Jules a écrit :J'ai l'impression de toutes façons que la vie avec ses nombreuses épreuves se charge de ne pas nous permettre de nous endormir sur nos lauriers. :)
C'est clair. Pourtant, je suis étonné de lire encore maintenant, notamment sur des forums zen francophones, de nombreux posts de certains pratiquants (et pas des débutants) qui affirment que zazen est satori et qui se contentent donc de pratiquer sans rien faire d'autre que de croiser les jambes sur le zafu et tenir la colonne vertébrale bien droite, autrement dit, sans désir d'éveil. Pour moi, ces pratiquants se sont arrêté en chemin, et parce qu'ils n'ont rien trouvé, se satisfont de leur échec, le prenant volontiers pour le satori ou une forme de sagesse qui voudrait qu'il faut savoir se contenter de ce que l'on est (ou a obtenu) et qu'il n'y a pas de différence fondamentale entre éveil et ignorance (parce que "les montagnes restent des montagnes et les plaines, des plaines").

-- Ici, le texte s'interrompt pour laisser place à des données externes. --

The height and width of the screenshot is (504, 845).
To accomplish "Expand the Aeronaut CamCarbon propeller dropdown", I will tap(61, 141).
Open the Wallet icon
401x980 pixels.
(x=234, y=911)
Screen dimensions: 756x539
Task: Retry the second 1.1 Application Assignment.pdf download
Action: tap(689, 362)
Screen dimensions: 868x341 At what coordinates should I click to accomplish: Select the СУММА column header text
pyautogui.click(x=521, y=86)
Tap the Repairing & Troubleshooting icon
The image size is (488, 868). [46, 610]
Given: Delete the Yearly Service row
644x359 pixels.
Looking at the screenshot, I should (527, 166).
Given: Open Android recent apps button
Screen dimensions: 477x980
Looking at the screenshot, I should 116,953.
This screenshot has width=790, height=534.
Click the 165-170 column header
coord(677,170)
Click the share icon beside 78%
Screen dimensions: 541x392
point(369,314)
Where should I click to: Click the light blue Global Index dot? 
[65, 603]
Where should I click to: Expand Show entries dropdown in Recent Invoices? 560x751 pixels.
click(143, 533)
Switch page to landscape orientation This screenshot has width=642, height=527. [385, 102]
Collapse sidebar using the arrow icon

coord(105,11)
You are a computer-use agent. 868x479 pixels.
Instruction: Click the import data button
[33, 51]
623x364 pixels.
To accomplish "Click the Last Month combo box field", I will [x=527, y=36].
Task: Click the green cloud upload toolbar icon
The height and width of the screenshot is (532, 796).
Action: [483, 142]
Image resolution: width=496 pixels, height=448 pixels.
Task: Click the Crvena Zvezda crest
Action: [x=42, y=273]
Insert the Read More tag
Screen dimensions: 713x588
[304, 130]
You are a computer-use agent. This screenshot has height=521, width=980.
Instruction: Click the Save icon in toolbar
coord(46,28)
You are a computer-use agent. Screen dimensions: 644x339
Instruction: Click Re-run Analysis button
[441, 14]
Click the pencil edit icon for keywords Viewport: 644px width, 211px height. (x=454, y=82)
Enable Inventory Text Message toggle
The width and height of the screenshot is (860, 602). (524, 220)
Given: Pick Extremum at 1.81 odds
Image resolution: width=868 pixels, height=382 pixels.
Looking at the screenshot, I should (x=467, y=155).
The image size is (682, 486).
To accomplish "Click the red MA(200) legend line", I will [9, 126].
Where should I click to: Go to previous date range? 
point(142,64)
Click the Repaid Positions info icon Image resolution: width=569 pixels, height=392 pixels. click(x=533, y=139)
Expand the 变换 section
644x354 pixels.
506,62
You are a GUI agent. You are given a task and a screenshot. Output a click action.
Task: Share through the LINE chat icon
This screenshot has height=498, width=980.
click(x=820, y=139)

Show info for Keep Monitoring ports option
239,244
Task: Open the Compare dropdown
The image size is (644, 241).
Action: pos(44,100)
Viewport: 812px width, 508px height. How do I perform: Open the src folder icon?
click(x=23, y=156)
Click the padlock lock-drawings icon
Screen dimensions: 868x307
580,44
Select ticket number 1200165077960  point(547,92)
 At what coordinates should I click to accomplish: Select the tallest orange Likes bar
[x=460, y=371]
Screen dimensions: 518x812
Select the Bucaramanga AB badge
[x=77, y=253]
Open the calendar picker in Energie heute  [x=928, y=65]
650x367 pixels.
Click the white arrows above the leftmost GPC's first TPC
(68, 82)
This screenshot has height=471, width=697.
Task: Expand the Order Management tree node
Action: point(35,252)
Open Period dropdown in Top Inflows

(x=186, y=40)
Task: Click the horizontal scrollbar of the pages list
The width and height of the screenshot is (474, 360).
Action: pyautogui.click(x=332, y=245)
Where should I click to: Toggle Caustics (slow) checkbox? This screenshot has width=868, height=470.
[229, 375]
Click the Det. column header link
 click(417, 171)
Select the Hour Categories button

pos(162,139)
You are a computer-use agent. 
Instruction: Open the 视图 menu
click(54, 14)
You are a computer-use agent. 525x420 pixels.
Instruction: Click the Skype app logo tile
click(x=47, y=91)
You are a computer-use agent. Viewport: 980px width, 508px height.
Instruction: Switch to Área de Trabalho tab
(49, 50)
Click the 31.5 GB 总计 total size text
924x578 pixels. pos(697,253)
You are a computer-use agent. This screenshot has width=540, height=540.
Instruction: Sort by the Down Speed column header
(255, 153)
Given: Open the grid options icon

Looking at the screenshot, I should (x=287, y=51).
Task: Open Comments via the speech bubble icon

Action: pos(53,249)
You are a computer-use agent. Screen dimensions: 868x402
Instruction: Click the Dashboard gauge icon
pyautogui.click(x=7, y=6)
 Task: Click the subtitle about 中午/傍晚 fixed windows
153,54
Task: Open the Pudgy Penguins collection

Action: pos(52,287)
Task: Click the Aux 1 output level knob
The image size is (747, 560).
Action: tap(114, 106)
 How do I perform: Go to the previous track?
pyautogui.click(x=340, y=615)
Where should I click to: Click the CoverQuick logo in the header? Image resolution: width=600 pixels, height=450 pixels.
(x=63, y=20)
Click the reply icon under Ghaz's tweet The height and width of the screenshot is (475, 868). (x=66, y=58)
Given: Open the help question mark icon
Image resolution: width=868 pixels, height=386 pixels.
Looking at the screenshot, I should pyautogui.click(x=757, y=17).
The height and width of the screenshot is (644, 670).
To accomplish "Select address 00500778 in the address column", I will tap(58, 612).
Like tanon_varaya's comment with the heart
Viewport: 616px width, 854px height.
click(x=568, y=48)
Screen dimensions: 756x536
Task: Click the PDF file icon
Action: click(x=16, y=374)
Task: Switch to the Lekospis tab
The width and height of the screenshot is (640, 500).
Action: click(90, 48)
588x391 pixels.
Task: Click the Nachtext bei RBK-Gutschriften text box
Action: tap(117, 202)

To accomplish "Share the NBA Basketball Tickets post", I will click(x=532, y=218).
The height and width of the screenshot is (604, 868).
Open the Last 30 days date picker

Ces pratiquants ont sans doute cherché un temps à arrêter les vagues de leur esprit et, voyant qu'ils n'y parvenaient pas, se sont contenté d'admettre qu'il était impossible d'arrêter les vagues, qu'elles sont d'ailleurs de la même nature que l'esprit, et qu'il convenait de les laisser aller comme des "nuages dans le ciel" en considérant (à tort) qu'il n'y avait rien au-delà. J'ai même lu récemment, de la part d'un "maître zen" réputé, que l'éveil n'était pas très différent de la défécation d'un chat (j'ai été heureux d'apprendre que les félins, contrairement aux humains, étaient naturellement éveillés). Là, ce n'est même plus s'arrêter en chemin, c'est retourner sur ses pas en pensant qu'on a dû rater une étape quelque part. Tout cela est l'expression claire et nette de l'absence de réalisation de l'état naturel.

Il est trop facile de confondre l'Etat naturel – dont il est question dans le présent fil – et le comportement naturel des animaux. Cette confusion est une des causes du déclin du Zen et du Dzogchen... (une expression du kali yuga ?)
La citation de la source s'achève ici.